God came in the days of Noah. People were caught up in the basics of life - eating, drinking, raising a family - when suddenly everything came to an end. The flood swept them away. Noah alone, alert to far off things, was prepared for the event.
God comes today in so many ways. God speaks to us through the scriptures, celebrates life with us through the sacraments, encounters us through the community, manifests himself to us through the wonders of nature. We must not allow our lives to be consumed by eating and drinking and making money. We must be aware that in all the activities of life there is a religious dimension that must be discerned. Advent is a special season of discernment.
God came in the days of St. Paul. This apostle to the Gentiles is clear: salvation is
now, the day is at hand, we must put on the Lord Jesus who is the armor of light. What inhibits our souls from experiencing this Advent coming are the works of darkness: orgies, drunkenness, promiscuity, lust, rivalry and jealousy. This conduct kills the spirit and blinds us to God's redeeming love and mercy.

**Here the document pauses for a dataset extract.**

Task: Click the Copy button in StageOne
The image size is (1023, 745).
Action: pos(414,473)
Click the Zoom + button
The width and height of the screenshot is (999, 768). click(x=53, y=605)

God came back in the days of the prophet Isaiah. To this prophet God gave a vision of future times when many people would be awake and alert to the divine presence. They would venture to the mountain of God and dwell in the divine presence. More, Isaiah was given insight into God's kingdom when swords would be turned into plowshares and spears into pruning hooks. In God's time there will be no more training for war because nations will live in peace.
Unfortunately, many nations and many of us as individuals do not walk in the light of the Lord. Thus wars continue, lives are broken, dullness and insensitivity permeate the human spirit. The Advent call is clear. Wake up! God is near. Salvation is at hand. God's dream will not be deferred.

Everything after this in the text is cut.